10. Menghilang

21 2 0
                                    

Sementara itu di dalam kelas 12 IPS 1, para geng Hadijah pada heran. Tumbenan Hadijah nggak masuk, nggak ada surat izin pula. Bertepatan dengan Eldan yang juga tidak masuk.

Maira, Dalilah dan Aiza juga sudah menelpon serta mengirim pesan pada Hadijah dan Eldan namun seperti menghilang di telan bumi, mereka berdua tidak ada yang menjawab. Pesan yang dikirim pun ceklis satu. Karena itulah, mereka bertiga mulai cemas, mulai berpikiran yang tidak-tidak. Apa Hadijah dan Eldan diculik?

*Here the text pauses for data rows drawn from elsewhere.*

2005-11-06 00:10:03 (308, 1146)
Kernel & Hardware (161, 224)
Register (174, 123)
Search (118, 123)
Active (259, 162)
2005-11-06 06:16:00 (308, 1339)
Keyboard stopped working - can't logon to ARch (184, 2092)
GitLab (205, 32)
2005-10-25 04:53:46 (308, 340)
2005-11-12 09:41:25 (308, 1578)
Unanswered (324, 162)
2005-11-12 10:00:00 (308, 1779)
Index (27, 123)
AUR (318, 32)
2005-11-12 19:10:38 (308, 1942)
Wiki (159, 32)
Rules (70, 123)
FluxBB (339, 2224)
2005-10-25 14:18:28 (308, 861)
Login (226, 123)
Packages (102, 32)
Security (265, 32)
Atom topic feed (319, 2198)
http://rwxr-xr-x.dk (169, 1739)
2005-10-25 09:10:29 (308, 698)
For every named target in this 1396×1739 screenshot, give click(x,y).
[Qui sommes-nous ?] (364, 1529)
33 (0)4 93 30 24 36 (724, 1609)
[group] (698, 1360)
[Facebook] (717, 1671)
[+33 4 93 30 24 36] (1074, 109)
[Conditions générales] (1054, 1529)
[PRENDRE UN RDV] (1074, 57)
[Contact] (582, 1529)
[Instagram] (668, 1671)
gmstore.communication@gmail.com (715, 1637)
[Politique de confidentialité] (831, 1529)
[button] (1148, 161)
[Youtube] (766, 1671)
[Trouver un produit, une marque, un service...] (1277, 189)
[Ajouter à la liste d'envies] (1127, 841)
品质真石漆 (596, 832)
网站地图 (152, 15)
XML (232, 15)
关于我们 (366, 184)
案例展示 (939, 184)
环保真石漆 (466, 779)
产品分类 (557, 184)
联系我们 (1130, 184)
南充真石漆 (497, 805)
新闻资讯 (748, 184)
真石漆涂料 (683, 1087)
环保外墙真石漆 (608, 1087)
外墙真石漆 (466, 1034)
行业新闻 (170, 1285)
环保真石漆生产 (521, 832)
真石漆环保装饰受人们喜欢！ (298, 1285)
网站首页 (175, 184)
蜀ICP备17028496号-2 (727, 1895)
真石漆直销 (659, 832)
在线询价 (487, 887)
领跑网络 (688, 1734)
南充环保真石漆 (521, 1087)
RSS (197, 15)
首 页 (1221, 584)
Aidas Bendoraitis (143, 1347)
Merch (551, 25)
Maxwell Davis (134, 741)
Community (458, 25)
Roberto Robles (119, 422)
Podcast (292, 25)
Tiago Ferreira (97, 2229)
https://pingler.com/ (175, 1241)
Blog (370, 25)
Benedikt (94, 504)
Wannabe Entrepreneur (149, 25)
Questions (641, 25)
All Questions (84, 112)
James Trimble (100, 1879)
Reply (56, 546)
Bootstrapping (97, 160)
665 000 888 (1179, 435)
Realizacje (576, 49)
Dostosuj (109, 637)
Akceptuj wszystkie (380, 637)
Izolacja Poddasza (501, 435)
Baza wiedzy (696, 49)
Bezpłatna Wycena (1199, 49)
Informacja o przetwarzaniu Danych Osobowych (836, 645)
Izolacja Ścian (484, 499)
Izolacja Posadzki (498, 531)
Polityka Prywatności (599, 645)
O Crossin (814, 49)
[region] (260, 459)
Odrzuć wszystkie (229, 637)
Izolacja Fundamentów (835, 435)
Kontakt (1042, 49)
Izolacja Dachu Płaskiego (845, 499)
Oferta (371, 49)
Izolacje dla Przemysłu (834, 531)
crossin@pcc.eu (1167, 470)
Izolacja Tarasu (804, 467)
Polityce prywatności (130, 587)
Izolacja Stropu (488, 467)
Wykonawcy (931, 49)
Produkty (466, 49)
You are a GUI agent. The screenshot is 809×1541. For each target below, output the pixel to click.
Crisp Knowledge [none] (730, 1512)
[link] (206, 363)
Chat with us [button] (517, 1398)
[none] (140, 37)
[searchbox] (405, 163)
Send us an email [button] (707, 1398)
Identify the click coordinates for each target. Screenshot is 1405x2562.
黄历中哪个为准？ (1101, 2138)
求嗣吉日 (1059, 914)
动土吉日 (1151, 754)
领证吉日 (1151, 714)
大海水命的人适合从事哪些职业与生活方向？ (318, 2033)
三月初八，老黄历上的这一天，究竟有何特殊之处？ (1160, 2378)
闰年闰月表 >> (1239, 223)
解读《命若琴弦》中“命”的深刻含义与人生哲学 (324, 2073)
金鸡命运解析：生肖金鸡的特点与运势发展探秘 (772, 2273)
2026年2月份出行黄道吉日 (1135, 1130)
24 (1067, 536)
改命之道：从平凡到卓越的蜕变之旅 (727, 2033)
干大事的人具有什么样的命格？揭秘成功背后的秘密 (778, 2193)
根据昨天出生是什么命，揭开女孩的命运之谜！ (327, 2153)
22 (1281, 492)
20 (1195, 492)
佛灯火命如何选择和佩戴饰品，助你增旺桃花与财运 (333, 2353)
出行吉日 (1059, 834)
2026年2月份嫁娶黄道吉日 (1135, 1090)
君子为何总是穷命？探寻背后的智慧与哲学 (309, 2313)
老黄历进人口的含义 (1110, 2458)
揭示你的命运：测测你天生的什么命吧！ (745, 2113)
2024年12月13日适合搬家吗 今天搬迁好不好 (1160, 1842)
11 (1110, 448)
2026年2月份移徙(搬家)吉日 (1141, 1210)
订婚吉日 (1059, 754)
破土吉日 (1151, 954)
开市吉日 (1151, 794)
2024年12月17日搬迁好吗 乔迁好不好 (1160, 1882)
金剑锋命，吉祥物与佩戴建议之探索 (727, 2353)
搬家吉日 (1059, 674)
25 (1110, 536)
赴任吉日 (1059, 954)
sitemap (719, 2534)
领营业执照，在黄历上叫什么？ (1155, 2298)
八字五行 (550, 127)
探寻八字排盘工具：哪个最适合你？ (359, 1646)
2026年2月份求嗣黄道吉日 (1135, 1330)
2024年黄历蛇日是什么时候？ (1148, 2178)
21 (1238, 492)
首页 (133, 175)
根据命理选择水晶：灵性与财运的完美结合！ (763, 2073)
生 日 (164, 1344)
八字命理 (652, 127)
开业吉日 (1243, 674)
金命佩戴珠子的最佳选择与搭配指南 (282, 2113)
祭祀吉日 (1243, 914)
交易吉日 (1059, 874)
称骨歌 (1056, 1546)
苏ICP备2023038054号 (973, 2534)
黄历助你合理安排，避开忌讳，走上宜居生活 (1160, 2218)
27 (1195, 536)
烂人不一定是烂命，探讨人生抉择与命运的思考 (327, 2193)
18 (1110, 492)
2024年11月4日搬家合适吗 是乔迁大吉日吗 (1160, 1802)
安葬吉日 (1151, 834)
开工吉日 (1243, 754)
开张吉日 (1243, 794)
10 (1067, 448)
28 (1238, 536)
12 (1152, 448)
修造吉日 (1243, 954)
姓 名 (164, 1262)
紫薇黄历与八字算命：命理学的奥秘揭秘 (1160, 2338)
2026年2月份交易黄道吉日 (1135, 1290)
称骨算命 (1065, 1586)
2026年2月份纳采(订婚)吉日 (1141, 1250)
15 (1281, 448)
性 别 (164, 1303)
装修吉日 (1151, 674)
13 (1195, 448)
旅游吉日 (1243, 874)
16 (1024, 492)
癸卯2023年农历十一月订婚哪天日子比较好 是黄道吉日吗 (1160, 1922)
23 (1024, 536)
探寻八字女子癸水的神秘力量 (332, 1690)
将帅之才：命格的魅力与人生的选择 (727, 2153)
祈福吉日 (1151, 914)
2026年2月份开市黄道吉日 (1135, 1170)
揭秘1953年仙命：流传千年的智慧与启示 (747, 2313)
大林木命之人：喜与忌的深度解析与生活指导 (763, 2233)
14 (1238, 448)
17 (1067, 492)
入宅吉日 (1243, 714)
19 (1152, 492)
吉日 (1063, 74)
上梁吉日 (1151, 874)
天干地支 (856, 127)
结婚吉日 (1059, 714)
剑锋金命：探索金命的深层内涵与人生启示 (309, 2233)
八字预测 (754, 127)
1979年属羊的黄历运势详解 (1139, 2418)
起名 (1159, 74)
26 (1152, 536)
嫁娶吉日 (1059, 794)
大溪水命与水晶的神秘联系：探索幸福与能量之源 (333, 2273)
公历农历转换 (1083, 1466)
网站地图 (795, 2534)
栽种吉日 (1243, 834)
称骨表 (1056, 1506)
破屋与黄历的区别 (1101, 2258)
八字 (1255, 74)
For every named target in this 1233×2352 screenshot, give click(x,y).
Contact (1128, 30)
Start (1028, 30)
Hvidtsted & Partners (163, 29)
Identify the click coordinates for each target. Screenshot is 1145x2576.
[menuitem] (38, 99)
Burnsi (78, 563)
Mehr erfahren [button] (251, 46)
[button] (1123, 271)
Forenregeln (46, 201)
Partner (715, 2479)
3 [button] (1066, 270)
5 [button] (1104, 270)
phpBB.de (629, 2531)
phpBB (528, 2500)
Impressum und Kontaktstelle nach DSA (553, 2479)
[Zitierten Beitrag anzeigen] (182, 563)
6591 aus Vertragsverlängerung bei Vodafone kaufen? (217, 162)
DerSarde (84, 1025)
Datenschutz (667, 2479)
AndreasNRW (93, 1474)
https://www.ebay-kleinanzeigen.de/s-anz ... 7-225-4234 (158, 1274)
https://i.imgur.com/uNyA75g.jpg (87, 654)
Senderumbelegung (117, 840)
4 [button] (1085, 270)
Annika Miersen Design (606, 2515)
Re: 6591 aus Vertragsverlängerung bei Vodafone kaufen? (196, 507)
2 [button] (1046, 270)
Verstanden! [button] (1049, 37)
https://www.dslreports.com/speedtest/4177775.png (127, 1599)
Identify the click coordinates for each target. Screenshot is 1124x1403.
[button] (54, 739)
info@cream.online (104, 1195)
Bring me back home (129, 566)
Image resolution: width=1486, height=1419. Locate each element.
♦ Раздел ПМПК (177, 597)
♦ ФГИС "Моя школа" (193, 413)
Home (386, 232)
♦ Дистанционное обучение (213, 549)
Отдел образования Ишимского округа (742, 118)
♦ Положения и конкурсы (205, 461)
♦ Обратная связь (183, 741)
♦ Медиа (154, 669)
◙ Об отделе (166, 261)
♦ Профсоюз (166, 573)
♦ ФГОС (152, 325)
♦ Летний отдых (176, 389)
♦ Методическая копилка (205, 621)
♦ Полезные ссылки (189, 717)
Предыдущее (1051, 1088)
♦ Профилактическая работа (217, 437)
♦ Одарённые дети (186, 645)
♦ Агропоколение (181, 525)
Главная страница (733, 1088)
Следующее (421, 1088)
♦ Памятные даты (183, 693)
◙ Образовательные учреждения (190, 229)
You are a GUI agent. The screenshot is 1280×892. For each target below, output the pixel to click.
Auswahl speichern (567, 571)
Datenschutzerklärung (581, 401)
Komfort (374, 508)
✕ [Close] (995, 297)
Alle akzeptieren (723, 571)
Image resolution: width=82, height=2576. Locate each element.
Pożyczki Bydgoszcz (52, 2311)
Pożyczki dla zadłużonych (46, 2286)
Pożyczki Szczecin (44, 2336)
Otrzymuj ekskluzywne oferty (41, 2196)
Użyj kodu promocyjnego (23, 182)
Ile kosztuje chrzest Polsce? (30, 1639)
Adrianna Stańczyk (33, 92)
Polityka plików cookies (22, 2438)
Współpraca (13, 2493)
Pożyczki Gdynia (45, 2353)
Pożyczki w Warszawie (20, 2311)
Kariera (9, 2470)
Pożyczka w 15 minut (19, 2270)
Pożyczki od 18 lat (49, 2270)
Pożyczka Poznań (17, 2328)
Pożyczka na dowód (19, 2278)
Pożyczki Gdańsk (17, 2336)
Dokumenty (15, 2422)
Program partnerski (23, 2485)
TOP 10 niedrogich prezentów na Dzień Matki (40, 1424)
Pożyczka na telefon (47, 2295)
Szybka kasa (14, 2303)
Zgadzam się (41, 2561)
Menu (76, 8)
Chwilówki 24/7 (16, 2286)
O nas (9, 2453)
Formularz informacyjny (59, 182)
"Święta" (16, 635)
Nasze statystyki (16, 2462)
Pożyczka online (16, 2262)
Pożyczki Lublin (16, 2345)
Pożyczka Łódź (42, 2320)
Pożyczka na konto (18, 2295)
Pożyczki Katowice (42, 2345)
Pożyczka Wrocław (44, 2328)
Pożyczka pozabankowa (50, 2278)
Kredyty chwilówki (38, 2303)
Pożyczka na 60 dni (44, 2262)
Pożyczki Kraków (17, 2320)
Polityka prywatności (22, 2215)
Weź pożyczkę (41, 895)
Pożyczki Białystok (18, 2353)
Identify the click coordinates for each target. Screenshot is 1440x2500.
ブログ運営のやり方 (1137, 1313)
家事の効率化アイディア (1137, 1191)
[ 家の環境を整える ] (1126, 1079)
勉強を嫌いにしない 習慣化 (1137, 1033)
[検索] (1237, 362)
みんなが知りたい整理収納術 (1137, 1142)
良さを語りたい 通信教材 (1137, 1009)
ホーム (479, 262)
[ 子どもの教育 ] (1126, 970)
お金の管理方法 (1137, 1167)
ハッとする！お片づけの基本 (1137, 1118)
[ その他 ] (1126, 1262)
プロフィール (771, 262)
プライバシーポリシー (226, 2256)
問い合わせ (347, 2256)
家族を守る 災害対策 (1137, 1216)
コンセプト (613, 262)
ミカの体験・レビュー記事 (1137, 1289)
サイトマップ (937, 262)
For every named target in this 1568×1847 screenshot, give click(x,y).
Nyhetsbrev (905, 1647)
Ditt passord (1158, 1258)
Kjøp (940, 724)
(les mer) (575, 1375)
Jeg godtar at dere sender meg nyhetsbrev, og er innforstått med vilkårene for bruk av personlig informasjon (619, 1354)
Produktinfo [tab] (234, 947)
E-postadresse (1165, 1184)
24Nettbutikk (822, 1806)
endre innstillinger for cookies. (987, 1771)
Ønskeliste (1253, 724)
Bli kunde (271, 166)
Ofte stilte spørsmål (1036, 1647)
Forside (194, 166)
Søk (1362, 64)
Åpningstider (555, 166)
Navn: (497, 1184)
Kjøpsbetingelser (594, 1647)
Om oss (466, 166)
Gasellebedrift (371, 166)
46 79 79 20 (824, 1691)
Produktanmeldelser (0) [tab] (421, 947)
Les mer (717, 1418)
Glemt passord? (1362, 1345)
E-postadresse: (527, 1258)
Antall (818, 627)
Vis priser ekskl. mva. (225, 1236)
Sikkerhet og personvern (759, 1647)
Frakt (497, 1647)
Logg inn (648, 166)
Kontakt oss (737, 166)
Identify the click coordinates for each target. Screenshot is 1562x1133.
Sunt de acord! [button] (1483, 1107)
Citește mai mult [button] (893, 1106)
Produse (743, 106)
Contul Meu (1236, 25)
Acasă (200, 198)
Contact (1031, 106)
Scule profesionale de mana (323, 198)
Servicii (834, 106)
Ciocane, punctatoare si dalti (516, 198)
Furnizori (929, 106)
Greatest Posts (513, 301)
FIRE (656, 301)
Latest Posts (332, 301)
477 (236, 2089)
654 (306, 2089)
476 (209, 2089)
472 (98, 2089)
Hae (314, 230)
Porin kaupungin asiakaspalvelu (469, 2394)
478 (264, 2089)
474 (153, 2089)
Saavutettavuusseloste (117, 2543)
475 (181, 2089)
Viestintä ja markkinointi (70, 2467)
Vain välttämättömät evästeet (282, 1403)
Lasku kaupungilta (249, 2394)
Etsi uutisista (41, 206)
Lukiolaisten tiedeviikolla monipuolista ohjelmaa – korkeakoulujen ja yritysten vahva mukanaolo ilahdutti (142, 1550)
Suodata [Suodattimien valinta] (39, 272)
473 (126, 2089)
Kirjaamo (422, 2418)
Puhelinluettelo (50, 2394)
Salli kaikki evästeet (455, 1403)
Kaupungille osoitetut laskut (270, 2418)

Syifa yang juga heran kenapa Hadijah dan Eldan tak masuk tanpa kabar pun nyamperin gengnya Hadijah. Gini-gini Syifa sangat pekaan orangnya.

"Hai guys, kok Hadi sama Eldan nggak masuk? Tumben," tanya Syifa.

"Kami juga nggak tau Syip," jawab Aiza. "Handphone nya nggak aktif keduanya. Aku jadi khawatir,"

"Apa jangan-jangan mereka kecelakaan?" tebak Maira.

"Hush! Sembarangan kalau ngomong lo," Syifa menjitak Maira.

"Ya mana tau, semoga aja nggak ya Allah," Maira cengengesan.

"Ya sudah, kita tunggu kabar saja dari mereka," ucap Dalilah di penghujung.

"Oh iya, kemarin aku janji sama Calvin mau temani dia, kalian ikut yuk," ajak Aiza.

"Hah, siapa itu Calvin?" tanya Syifa.

"Gebetan barunya Aiza," tawa Maira.

"Eh nggak, teman baru aja Syip, pas itu dia ngajak aku kenalan, ya udah kenalan deh. Dia ngajak aku ke kantin bareng, tapi aku bilang mau ajak Maira, Hadijah, Eldan, sama Dalilah. Kamu ikut juga yuk kalau mau," tawar Aiza.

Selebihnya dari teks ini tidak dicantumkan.